Seçilen Metin:

19. Hukuk Dairesi 2017/1938 E. , 2019/218 K.
"İçtihat Metni"
Taraflar arasındaki itirazın iptali davasının yapılan yargılaması sonunda ilamda yazılı nedenlerden dolayı davanın reddine yönelik olarak verilen hükmün süresi içinde davacı vekili tarafından temyiz edilmesi üzerine dosya incelendi, gereği konuşulup düşünüldü.
- KARAR -
Davacı vekili, bankacılık hizmet sözleşmesinden kaynaklanan alacağına yönelik başlattığı ilamsız takibe davalının itiraz ettiğini ileri sürerek, itirazın iptaline karar verilmesini talep ve dava etmiştir.
Davalı, davacı bankanın Girne şubesi ile arasında bankacılık hizmet sözleşmesi yapıldığını, davacının Türkiye"deki herhangi bir şubesi ile kendi arasında yapılan sözleşme bulunmadığını, bu sebeple Türkiye’deki mahkeme ve icra dairelerinin yetkisinin olmadığını, yetkili icra dairesi ve mahkemenin Girne Kaza Mahkemesi ve icra dairesi olduğunu, aynı borç ile ilgili olarak halen KKTC Girne Kaza Mahkemesinde devam eden davası bulunduğunu savunarak, davanın reddine karar verilmesini talep etmiştir.
Mahkemece, yapılan yargılama ve benimsenen bilirkişi raporu uyarınca, davacı bankanın borcun tahsili için KKTC Girne Kaza Mahkemesinden yargılama başlattığı ve ilam aldığı, bu ilam elinde mevcut iken doğrudan ilamsız takip yapmakta ve dava açmakta haklı olmadığı gerekçesiyle davanın reddine karar verilmiş, hüküm davacı vekili tarafından temyiz edilmiştir.

Öğe Listesi:
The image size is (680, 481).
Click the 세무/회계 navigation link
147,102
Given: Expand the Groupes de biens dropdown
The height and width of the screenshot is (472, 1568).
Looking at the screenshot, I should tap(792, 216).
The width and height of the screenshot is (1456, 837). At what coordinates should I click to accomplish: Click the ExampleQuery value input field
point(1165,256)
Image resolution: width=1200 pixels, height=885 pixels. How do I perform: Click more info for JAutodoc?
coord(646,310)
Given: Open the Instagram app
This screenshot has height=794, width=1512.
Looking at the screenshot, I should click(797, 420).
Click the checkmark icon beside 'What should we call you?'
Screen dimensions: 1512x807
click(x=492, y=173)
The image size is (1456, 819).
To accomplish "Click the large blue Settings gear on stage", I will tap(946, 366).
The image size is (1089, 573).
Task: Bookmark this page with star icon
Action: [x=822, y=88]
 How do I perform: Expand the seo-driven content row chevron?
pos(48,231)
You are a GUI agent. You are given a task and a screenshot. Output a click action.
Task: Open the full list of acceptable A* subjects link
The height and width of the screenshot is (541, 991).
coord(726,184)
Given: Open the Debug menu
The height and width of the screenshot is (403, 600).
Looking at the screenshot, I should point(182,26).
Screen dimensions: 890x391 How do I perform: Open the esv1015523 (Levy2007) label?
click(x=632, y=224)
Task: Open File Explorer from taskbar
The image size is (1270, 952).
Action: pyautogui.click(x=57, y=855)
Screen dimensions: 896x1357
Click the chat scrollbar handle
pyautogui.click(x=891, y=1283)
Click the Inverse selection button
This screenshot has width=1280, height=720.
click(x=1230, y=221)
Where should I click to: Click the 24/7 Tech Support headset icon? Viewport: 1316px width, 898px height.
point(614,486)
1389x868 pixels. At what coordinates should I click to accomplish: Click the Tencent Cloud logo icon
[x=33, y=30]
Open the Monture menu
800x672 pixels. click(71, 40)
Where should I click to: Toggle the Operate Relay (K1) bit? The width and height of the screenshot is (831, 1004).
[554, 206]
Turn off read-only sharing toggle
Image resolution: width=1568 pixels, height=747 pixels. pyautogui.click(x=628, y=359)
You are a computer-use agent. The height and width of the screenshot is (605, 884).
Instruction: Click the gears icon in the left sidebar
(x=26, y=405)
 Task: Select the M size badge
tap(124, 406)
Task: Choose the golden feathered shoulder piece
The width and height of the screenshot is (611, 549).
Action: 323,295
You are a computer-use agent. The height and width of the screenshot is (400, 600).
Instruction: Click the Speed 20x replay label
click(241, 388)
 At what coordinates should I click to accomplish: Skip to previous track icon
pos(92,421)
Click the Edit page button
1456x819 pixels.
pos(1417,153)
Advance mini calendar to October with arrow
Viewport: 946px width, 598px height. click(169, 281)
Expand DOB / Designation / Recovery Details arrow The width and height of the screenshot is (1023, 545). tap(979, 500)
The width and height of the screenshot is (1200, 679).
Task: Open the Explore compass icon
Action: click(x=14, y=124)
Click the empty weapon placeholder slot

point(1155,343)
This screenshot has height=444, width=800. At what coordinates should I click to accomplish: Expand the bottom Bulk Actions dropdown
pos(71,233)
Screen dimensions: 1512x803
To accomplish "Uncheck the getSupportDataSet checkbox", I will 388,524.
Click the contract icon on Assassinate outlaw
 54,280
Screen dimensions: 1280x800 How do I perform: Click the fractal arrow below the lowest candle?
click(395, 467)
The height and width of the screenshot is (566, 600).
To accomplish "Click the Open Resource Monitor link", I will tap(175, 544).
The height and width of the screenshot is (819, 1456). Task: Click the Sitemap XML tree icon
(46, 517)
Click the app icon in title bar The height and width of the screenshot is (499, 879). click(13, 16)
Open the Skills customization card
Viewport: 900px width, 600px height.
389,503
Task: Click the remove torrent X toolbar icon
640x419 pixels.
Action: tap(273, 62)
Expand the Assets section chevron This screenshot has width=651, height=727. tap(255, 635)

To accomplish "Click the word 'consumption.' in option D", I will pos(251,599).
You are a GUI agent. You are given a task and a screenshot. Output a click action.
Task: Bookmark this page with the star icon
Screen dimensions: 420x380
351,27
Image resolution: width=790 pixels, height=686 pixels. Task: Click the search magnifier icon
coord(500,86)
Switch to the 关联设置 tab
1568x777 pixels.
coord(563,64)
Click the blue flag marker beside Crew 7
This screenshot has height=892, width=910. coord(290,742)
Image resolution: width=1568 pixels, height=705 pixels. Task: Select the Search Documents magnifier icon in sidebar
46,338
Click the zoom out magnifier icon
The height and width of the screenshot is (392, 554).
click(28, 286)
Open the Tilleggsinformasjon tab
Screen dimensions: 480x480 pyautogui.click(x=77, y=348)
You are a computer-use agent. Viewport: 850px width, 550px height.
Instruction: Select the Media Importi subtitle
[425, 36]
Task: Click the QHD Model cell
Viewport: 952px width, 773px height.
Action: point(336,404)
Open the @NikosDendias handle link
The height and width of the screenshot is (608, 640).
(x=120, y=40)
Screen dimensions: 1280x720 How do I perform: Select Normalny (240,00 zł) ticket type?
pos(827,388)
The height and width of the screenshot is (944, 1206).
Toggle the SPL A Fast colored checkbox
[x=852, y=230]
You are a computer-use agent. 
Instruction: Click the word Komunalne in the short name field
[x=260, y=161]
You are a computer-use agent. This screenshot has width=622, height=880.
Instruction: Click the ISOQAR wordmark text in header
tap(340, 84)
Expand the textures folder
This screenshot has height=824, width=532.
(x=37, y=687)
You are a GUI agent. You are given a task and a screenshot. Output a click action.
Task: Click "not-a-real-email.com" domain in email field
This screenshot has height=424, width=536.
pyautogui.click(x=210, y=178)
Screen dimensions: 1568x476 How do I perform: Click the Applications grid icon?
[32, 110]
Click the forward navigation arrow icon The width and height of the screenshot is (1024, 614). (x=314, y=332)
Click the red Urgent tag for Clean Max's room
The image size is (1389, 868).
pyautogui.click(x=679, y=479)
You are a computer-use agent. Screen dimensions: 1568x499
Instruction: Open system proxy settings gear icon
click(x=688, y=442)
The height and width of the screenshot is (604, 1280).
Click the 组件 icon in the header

Alıştırma Yönergesi: İtirazın iptali davasına ilişkin karar metnine kaldığı yerden devam edin. Öğelerin bu işle hiçbir ilgisi yoktur.

Görevin Sonucu:
Dava, bankacılık hizmet sözleşmesinden kaynaklanan alacağın tahsiline ilişkin takibe yönelik itirazın iptalinden ibarettir. Mahkemece dava konusu alacağın daha önceden Girne Kaza Mahkemesinde ilama bağlandığı ve bu nedenle ayrıca ilamsız takibe konu yapılmasının hukuken korunmaya değer bir yarar içermediği gerekçesiyle ret kararı verilmiş ise de Yargıtay İBK"nin 26.05.2017 tarih ve 2017/2 E – 2017/3 K kararında da belirtildiği üzere bizatihi ilamın kendisinin ilamsız takibe dayanak teşkil etmeyeceği fakat alacağı ispata yarayan sair belgelerin müstakilen ilamsız takibe dayanak yapılmasını engelleyen herhangi bir hukuki norm bulunmadığı gözetilerek varsa davacının alacağa, davalının ise ödemeye ilişkin belgeleri toplanarak varılacak uygun sonuç çerçevesinde bir karar verilmesi gerekirken yazılı gerekçeyle davanın reddinde isabet görülmemiştir.
SONUÇ: Yukarıda açıklanan nedenlerle hükmün BOZULMASINA, peşin harcın istek halinde temyiz eden davacıya iadesine, 17/01/2019 gününde oyçokluğuyla karar verildi.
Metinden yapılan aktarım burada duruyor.